→ **WHAT YOU ARE ASKED TO DO**
Nothing but the lines from the line with "Tick the agreement circle before 我已阅读并同意" through the end of the data is to be copied, and each is to be copied exactly.
(RECORDS FOR THE TASK Opens)
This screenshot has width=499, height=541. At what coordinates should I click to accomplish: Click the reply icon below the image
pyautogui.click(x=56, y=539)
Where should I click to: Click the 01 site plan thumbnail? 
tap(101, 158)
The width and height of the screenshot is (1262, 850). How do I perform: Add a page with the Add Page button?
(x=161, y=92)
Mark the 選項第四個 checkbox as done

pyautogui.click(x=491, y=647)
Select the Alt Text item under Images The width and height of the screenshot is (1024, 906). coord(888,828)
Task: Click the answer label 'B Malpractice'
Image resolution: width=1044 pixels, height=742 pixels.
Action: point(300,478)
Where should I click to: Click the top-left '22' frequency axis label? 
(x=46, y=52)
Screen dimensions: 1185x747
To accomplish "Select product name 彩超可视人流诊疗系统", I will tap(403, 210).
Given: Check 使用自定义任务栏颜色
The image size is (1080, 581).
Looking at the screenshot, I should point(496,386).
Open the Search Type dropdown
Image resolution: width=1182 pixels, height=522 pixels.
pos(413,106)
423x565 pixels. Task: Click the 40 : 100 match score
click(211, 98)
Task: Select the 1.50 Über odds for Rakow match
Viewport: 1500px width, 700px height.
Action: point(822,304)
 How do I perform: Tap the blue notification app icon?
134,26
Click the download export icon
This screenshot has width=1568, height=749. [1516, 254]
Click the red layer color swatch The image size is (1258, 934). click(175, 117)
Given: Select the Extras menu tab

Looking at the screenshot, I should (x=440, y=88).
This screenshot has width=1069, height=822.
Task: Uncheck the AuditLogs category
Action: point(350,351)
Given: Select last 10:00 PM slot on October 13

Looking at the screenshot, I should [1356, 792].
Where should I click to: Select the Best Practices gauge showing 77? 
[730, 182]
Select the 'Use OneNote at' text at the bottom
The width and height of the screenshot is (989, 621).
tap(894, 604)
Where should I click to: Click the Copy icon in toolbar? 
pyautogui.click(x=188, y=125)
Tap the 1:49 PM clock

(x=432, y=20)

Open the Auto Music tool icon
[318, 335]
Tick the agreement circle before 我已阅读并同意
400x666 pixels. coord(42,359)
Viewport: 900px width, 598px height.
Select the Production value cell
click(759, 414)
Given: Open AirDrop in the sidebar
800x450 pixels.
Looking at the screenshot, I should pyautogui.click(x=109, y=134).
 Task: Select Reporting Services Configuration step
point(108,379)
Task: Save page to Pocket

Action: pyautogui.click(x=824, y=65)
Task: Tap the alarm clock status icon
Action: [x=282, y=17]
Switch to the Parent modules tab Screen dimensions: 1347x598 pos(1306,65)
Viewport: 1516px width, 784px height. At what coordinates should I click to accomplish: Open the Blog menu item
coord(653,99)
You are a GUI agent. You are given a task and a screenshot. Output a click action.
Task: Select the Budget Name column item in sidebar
(RECORDS FOR THE TASK Closes)
→ **PROBLEM SOLUTION**
Tick the agreement circle before 我已阅读并同意
400x666 pixels. coord(42,359)
Viewport: 900px width, 598px height.
Select the Production value cell
click(759, 414)
Given: Open AirDrop in the sidebar
800x450 pixels.
Looking at the screenshot, I should pyautogui.click(x=109, y=134).
 Task: Select Reporting Services Configuration step
point(108,379)
Task: Save page to Pocket

Action: pyautogui.click(x=824, y=65)
Task: Tap the alarm clock status icon
Action: [x=282, y=17]
Switch to the Parent modules tab Screen dimensions: 1347x598 pos(1306,65)
Viewport: 1516px width, 784px height. At what coordinates should I click to accomplish: Open the Blog menu item
coord(653,99)
You are a GUI agent. You are given a task and a screenshot. Output a click action.
Task: Select the Budget Name column item in sidebar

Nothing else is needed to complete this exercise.